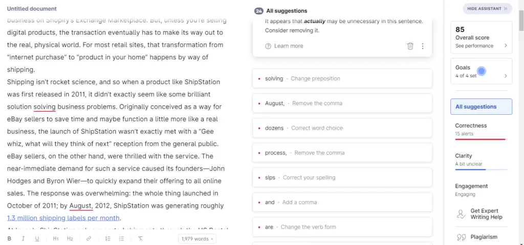The height and width of the screenshot is (245, 524).
Task: Clear text formatting
Action: click(x=140, y=239)
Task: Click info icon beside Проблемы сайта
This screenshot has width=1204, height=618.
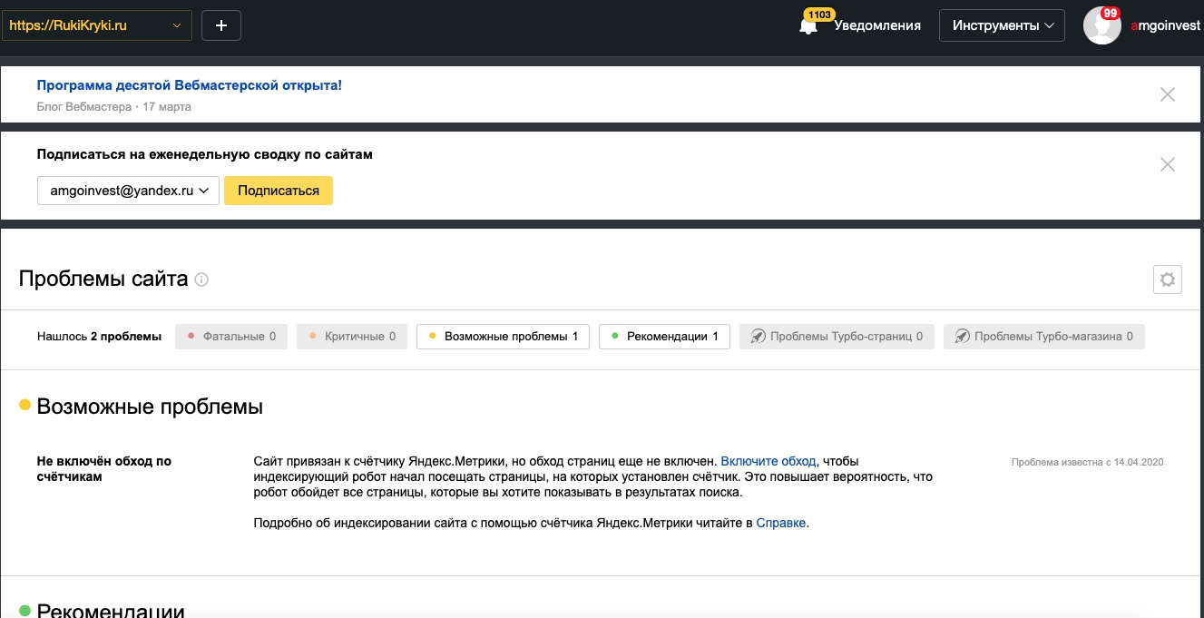Action: [x=201, y=280]
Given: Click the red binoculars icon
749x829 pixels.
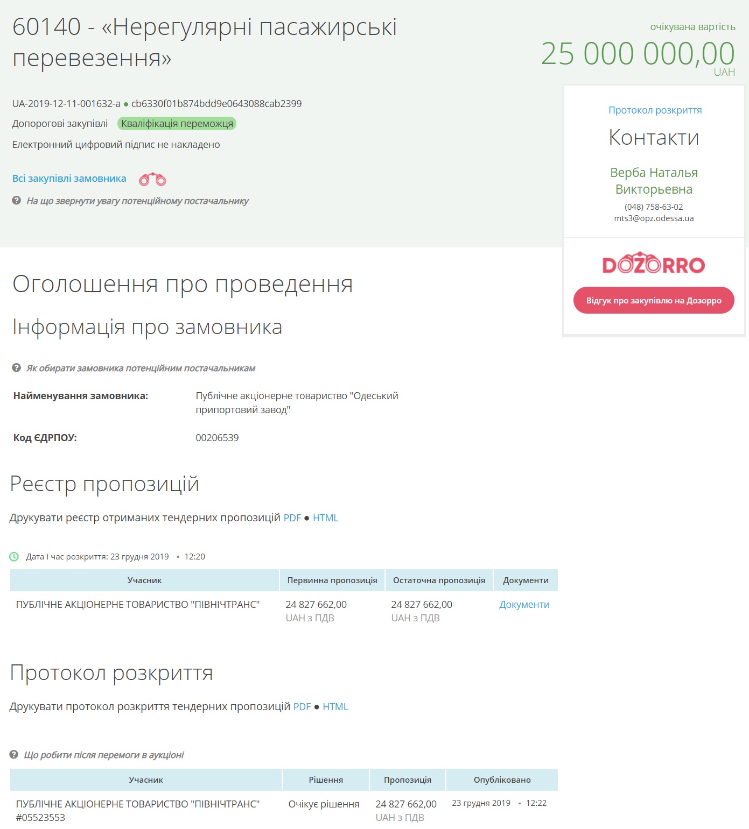Looking at the screenshot, I should [152, 179].
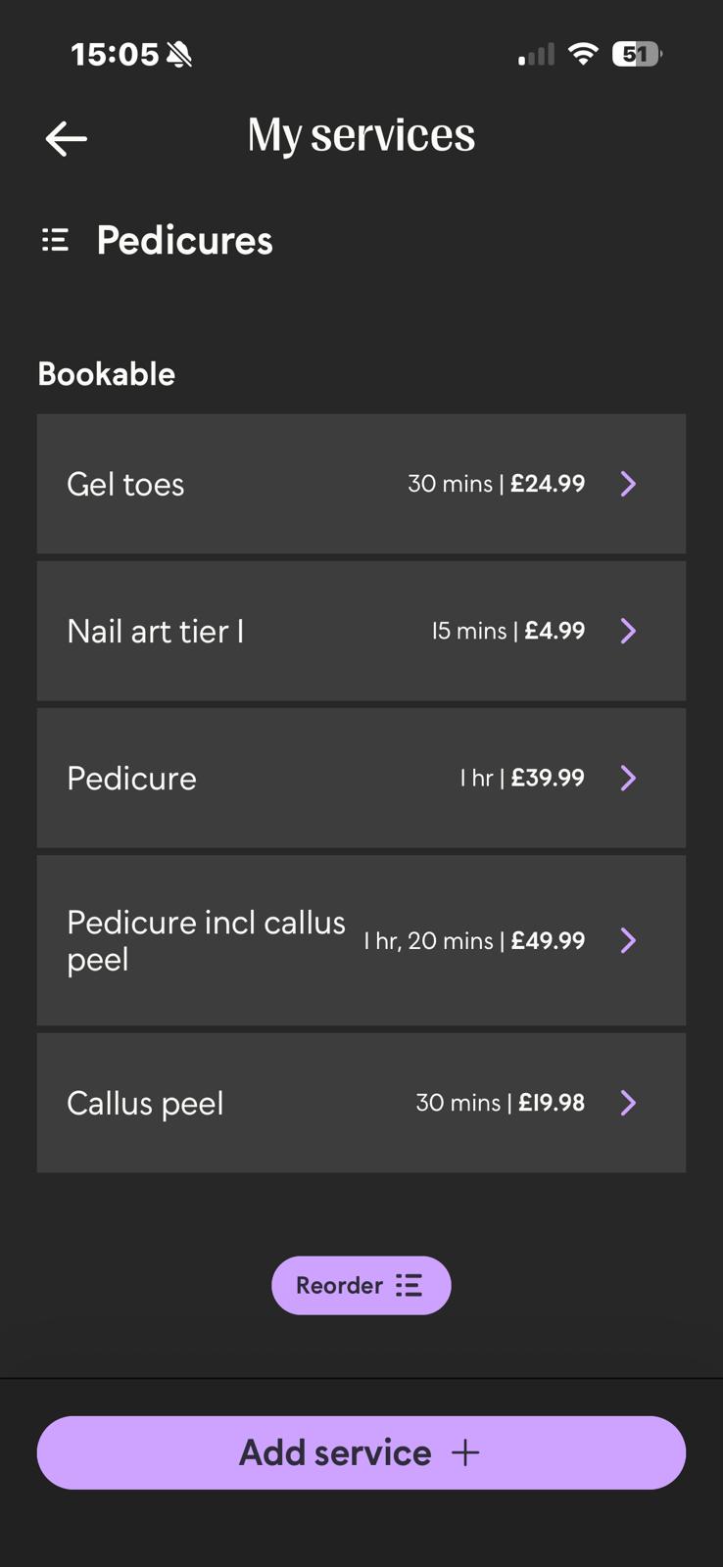Image resolution: width=723 pixels, height=1567 pixels.
Task: Open Pedicure incl callus peel chevron
Action: pos(629,940)
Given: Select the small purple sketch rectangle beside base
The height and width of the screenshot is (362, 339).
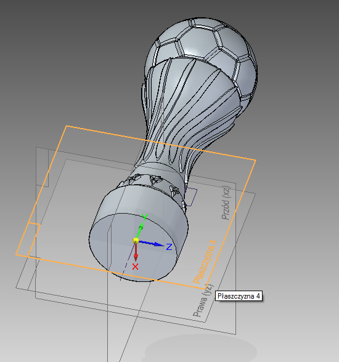Looking at the screenshot, I should 190,197.
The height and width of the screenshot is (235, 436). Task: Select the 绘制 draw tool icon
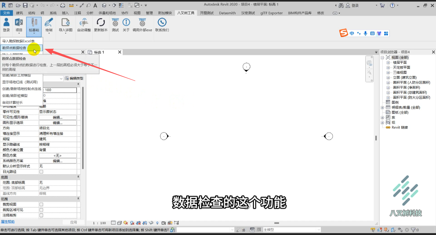coord(49,25)
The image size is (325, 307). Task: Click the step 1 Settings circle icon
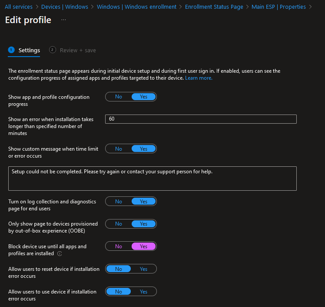[11, 50]
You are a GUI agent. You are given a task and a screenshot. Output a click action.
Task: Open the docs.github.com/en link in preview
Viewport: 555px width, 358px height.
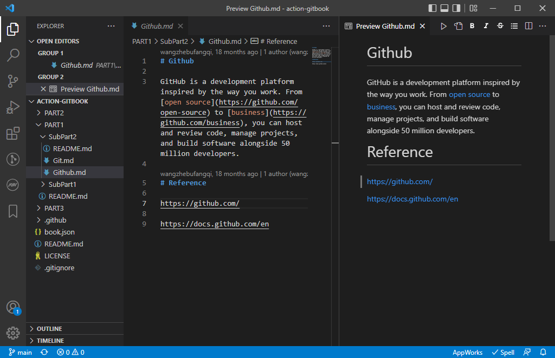tap(412, 199)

★ ★ ★

**TASK DETAILS**
Wherever a line contains the string "beside", copy that line from the data.

**EXERCISE OUTPUT**
Task: Click info icon beside Проблемы сайта
Given: Select the small purple sketch rectangle beside base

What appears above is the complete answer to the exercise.